**Extract to read:**
-*-
- Born: 16 August 1954 (age 72) Etterbeek, Belgium
- Education: Université libre de Bruxelles
- Office: Member of the Flemish Parliament 1995-2019
- Political party: DéFI 1995-2016 Independent 2016-2019
- Other political affiliations: Union des Francophones
- Criminal charges: Murder
- Criminal penalty: 20 years in prison
- Spouse: Sylvie Boigelot

= Christian Van Eyken =

Belgian politician (born 1954)

Christian B. S. Van Eyken (born in Etterbeek) is a former Belgian politician who represented the Union des Francophones in the Flemish Parliament from 1995 to 2019. He was convicted of murder in 2019, with the court of appeal upholding the verdict in 2021.

== Biography ==
Van Eyken was born in the town of Etterbeek in the Brussels Capital Region in 1954. He studied at the Athénée royal de Bruxelles and the Université libre de Bruxelles, where he majored in German studies. Upon graduation in 1978, Van Eyken worked as a teacher and later as a translator for the Brussels government.
-*-
**Information shown:**
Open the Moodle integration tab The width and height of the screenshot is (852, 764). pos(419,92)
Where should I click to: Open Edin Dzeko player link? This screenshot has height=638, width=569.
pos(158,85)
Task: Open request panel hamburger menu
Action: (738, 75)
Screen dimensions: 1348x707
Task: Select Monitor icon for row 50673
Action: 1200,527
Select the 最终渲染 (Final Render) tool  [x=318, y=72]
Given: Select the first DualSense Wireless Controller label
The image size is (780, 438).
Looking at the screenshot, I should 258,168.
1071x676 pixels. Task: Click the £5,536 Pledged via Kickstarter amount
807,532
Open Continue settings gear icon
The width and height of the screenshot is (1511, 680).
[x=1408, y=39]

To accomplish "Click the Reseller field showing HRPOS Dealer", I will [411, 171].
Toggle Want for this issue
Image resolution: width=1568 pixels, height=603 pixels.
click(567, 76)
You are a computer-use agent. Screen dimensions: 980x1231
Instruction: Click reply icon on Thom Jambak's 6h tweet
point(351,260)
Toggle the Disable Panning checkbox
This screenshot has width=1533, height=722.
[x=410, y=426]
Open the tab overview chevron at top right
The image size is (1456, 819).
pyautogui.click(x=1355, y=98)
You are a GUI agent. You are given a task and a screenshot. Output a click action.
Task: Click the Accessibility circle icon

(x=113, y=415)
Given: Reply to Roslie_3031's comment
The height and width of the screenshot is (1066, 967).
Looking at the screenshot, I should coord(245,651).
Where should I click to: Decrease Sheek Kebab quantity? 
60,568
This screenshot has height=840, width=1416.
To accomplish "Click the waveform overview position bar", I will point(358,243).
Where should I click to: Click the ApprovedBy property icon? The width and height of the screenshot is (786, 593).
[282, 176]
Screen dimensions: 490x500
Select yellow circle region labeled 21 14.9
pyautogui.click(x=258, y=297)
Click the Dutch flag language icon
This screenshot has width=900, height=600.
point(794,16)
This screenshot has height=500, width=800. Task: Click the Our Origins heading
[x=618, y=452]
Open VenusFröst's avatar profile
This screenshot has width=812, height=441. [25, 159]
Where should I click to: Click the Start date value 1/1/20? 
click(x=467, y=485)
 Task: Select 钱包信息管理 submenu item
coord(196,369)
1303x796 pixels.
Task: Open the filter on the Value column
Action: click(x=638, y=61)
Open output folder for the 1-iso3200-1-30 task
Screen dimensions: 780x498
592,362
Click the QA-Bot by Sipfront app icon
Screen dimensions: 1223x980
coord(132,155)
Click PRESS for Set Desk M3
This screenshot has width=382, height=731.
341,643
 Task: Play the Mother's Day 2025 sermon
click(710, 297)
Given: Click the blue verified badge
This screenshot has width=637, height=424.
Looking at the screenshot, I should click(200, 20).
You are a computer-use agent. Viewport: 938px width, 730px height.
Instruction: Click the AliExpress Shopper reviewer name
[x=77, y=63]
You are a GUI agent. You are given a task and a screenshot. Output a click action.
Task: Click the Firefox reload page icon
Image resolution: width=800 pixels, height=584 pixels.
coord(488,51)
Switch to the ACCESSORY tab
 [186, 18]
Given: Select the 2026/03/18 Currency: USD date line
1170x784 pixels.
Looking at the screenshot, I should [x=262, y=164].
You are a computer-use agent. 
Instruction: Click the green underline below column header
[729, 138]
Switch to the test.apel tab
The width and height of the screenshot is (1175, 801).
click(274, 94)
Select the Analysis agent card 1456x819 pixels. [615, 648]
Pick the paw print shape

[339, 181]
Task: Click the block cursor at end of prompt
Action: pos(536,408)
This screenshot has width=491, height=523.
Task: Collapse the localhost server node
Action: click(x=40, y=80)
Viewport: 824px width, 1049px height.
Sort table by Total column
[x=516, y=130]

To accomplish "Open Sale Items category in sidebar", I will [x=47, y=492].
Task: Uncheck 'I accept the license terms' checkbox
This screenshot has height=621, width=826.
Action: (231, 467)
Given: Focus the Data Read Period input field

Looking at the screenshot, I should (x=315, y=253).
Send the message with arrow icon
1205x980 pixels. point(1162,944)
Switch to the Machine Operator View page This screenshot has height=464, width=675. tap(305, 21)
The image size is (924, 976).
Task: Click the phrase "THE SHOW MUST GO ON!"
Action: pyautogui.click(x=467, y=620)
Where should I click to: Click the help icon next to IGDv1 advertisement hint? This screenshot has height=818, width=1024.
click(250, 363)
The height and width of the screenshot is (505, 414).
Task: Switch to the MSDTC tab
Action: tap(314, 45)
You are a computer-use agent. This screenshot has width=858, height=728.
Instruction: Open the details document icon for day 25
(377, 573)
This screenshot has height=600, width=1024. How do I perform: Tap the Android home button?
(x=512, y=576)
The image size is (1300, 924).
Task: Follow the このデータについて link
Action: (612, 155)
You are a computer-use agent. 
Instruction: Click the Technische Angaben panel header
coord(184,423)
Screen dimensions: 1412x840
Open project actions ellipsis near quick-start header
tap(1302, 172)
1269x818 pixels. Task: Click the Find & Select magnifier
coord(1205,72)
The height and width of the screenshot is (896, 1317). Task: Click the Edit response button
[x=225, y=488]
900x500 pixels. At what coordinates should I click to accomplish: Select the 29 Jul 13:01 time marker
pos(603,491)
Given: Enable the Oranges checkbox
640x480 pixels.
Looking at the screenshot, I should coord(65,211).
-*-
**What is needed:**
Reproduce the article on Christian Van Eyken word for word, taking everything from "Christian B. S." down to "verdict in 2021.". The entries have nothing to do with the article on Christian Van Eyken.

**Right answer:**
Christian B. S. Van Eyken (born in Etterbeek) is a former Belgian politician who represented the Union des Francophones in the Flemish Parliament from 1995 to 2019. He was convicted of murder in 2019, with the court of appeal upholding the verdict in 2021.